"Weird Rooms" by Alexander Vertigo (photos) and Mal and Sandra Sharpe (text) Pomegranite Artbooks 96 pages No price given, but I paid $1 for it at a library book sale. Well worth it, too.
This is a collection of photos of and interviews with the room owners. Since I am not learned in psychological matters, it's impossible for me to draw a line between "collectors" and "hoarders." Perhaps in this exercise if we specify that hoarders save everything and collectors are more precise in their collections, we can reach some point of agreement. See what you think...
Some have practical reasons for creating. The Monster Room has a collection of horror movie miscellania. An art director for horror films created it for his son. The boy says, "My second favorite is the severed head" and that he and his friends love to gather there and tell ghost stories.
The Shoe Room veers toward the label "art project." The female owner loves shoes (more than 500 pairs) and she created a giant snakeskin shoe" that she said is actually a tricycle. She said, "My boyfriend Ken and I pedaled the snakeskin shoe 4,012 miles across the country." Next up? Taking it across the English Channel - she said it will roll on water.
I did find "The Fruit Room" tasteful and pretty. This is a huge collection of chinaware dedicated to our friends in the fruit world.

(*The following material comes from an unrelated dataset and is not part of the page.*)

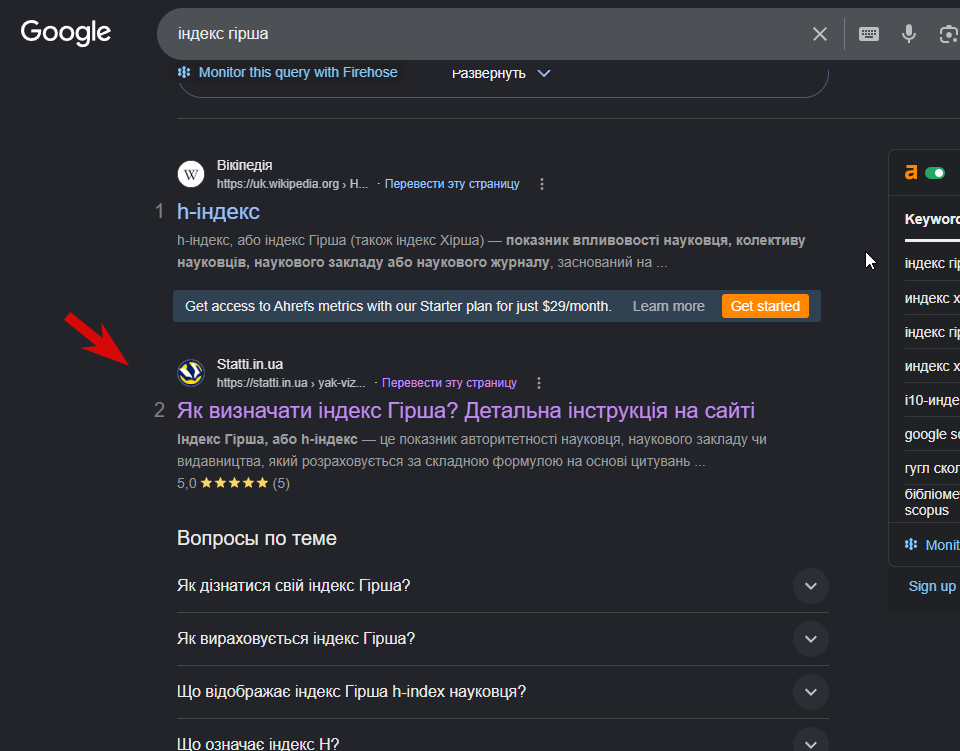Toggle the Ahrefs green switch
This screenshot has width=960, height=751.
[935, 173]
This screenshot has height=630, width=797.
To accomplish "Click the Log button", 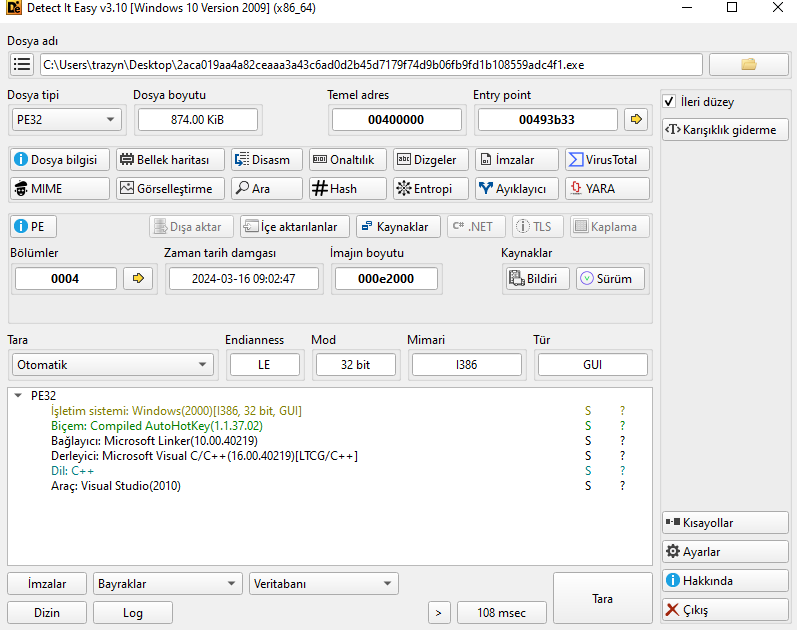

The owner and his partner have built shelves that line the walls in the room to hold all of their treasures.
The Elvis Room is actually a bedroom; the mattress is neatly lined with print media (books, posters, album sleeves.) Vance Enrique has arranged his front lawn so that it resembles a giant guitar. He said, "A couple of times, a long black limo has parked right out front and somebody has rolled down the window to contemplate the yard. I really believe it's Elvis."
Jayson's Lego City led to a career. As a chld he apparently had unlimited access to Legos and built himself a city (he sleeps at eye level with it - "It makes me feel safe.") Now 21, he majored in Urban Design and plans to get his Masters in this field.
Another is a talented trompe l'oeil painter and it seems natural for him to have practiced, so to speak, on his own home.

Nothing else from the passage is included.